Sunday Scriptures — The Opened Door

by Sandy Kirby Quandt

How do you think Noah and his family felt when they finally walked through the opened door that led to dry land after spending over a year together in a boat?

Last week I pondered what Noah’s wife might have thought as she floated over the waters that destroyed the world she knew. I imagine she had a lot of questions. And possibly a lot of fears. Maybe even some tears.

Perhaps her faith in Yahweh Jehovah God was tested to its limits. Maybe it wavered a little. Who knows?

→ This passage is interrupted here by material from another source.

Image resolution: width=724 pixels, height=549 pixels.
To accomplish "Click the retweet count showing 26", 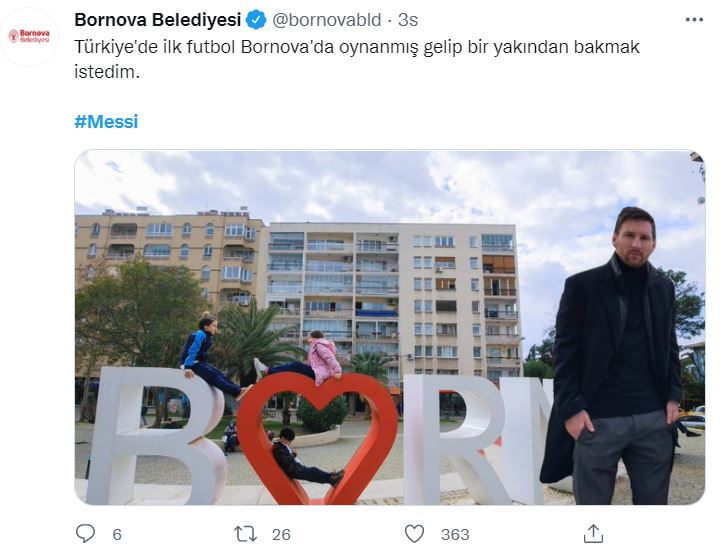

When the dove returned with the olive twig, there might have been hope. When the dove didn’t return the last time, there might have been hope tinged with the fear of the unknown. What would she find when she stepped outside the safety of what had been her floating world?

The boat was Noah’s family’s world for over a year. By now, things had settled into a routine. There was hope it would all end well. Someday. They just didn’t know when, or how.

Then when God opened the door and said, “Come on out!” I imagine there was a mix of emotions, don’t you?

Their world was no longer the same. Their home was gone. Their friends were gone. Everything familiar was gone. The earth no longer smelled or sounded the same. It had changed. And so had they.

Their faith was tested like never before.

I imagine there was excitement and gratefulness mixed with uncertainty. Gratefulness for God’s sovereign protection, and his faithfulness to his promise to protect them. Uncertainty of what to do next.

Our world may get rocked. Familiar things may be torn from us. The place we find ourselves may not be what we imagined, but if we wait upon the Lord, just like he did with Noah and his family, God will lead us through the opened the door and say, “Come on out!”.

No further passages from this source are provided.